Given passage =
To minimize costs, the regulations will be implemented in several phases.  First, effective immediately, any newly-installed boilers will be required to only burn low sulfur No. 2 oil, natural gas, or the equivalent from an emissions standpoint. Second, all boilers will be required to switch from No. 6 oil to the new low sulfur No. 4 heating oil by 2015, or to an equivalent cleaner fuel. It is estimated that converting a boiler that typically burns No. 6 oil to one that can accommodate low sulfur No. 4 oil will cost roughly $10,000. Third, existing boilers that have not been replaced by 2030 must be modified to meet the equivalent emissions of burning low sulfur No. 2 oil or natural gas.

Increased exposure to fine particulate matter is known to be linked to lung and heart conditions and to contribute to asthma and a significant decrease life expectancy. The Health Department's Community Air Survey has shown that the greatest concentrations of particulate matter and other pollutants can be found in neighborhoods where a large percentage of buildings burn Nos. 4 and 6 heating oil.

Information =
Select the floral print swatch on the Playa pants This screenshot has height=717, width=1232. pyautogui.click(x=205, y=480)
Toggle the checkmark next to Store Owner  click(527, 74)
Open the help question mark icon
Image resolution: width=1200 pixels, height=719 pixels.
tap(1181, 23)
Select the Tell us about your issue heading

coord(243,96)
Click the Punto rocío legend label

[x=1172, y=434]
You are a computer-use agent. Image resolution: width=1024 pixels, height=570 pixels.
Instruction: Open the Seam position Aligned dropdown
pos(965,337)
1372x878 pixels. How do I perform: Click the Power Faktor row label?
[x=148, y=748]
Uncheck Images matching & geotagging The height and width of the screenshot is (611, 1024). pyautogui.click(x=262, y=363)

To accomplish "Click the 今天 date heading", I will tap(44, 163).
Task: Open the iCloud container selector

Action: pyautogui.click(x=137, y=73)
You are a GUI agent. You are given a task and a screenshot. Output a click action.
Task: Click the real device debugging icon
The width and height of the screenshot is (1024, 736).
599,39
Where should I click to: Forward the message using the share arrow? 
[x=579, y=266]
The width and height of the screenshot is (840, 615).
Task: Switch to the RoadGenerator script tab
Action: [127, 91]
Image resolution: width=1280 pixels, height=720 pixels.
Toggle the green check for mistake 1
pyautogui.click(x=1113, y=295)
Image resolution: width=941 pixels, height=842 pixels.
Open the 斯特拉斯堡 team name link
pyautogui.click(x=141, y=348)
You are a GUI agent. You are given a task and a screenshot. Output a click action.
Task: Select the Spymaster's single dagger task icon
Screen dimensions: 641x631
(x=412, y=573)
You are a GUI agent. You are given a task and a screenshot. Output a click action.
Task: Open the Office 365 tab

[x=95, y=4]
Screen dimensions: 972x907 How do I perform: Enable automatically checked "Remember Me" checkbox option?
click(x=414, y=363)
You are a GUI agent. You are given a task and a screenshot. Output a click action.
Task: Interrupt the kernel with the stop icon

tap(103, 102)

Tasks to complete =
**a)** In the heating oil passage, restate the paragraph beginning "To minimize costs" as a short list that keeps its main facts.
**b)** Transcribe the stretch of the heating oil passage from "To minimize costs, the" through "or natural gas.".
**c)** Write the next part of the heating oil passage, picking up after its final sentence.

Response list =
**a)**
- The regulations take effect in phases to keep costs down.
- Effective immediately, newly installed boilers may burn only low sulfur No. 2 oil, natural gas, or an equivalent fuel in terms of emissions.
- By 2015, all boilers must switch from No. 6 oil to low sulfur No. 4 oil or an equivalent cleaner fuel. Converting a boiler costs roughly $10,000.
- By 2030, existing boilers that have not been replaced must be modified to match the emissions of low sulfur No. 2 oil or natural gas.

**b)**
To minimize costs, the regulations will be implemented in several phases.  First, effective immediately, any newly-installed boilers will be required to only burn low sulfur No. 2 oil, natural gas, or the equivalent from an emissions standpoint. Second, all boilers will be required to switch from No. 6 oil to the new low sulfur No. 4 heating oil by 2015, or to an equivalent cleaner fuel. It is estimated that converting a boiler that typically burns No. 6 oil to one that can accommodate low sulfur No. 4 oil will cost roughly $10,000. Third, existing boilers that have not been replaced by 2030 must be modified to meet the equivalent emissions of burning low sulfur No. 2 oil or natural gas.

**c)**
The new proposed regulations are the product of dozens of meetings with environmental, real estate, utility and oil industry stakeholders that were held to craft regulations that substantially improve public health in an achievable timeframe. Though all landlords must comply with the new proposals once enacted, property owners that can demonstrate a severe financial hardship will be able to apply to arrange a compliance schedule to fully follow the new regulations but in an extended timeframe. In these instances, DEP has the option to reach an agreement with these landlords on an extended schedule for full compliance with the new rule.

The proposals follow the enactment of Local Law 43 in 2010, authored by Environmental Protection Committee Chair James Gennaro, and supported by Mayor Bloomberg, Speaker Quinn and the entire City Council. The law helped reduce air pollution, promoted the use of alternative fuels and improved the overall air quality in New York City by requiring the use of 2 percent biodiesel in heating oil after 2012 and creating the new low sulfur No. 4 oil classification with a cap of 1,500 parts per million, reducing sulfur levels by half. This local law complemented a new State law signed in 2010 by Governor Paterson that reduced the sulfur content in No. 2 heating oil by 99 percent.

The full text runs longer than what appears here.